Task to complete
Copy only the lines between the one containing "This screenshot has" and the end of the records, both included, leaving out pictures.

── The records ──

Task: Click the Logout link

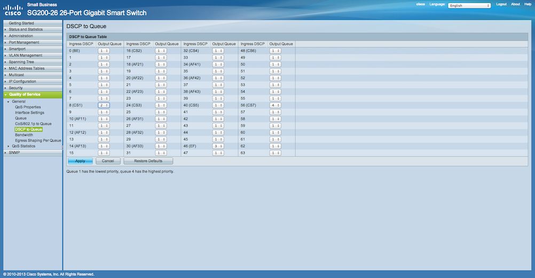Action: (x=501, y=4)
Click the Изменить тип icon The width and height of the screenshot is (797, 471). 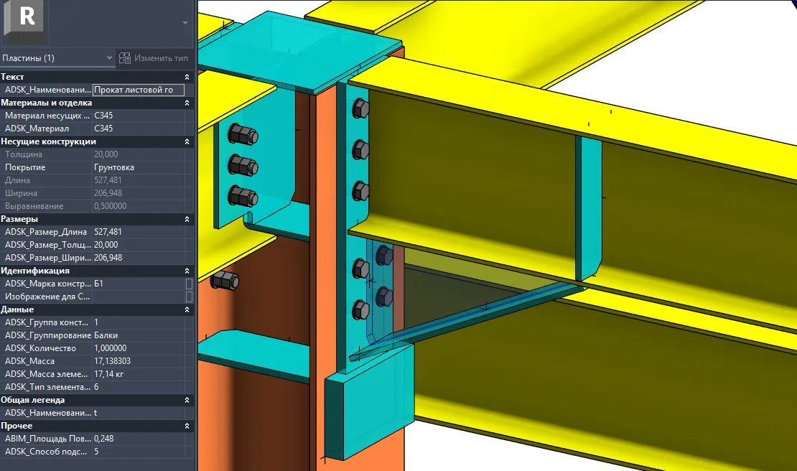(x=125, y=58)
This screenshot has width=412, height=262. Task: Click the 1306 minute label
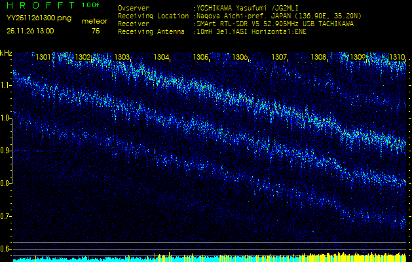(240, 58)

───

Response
This screenshot has width=412, height=262. Task: Click the 1306 minute label
(240, 58)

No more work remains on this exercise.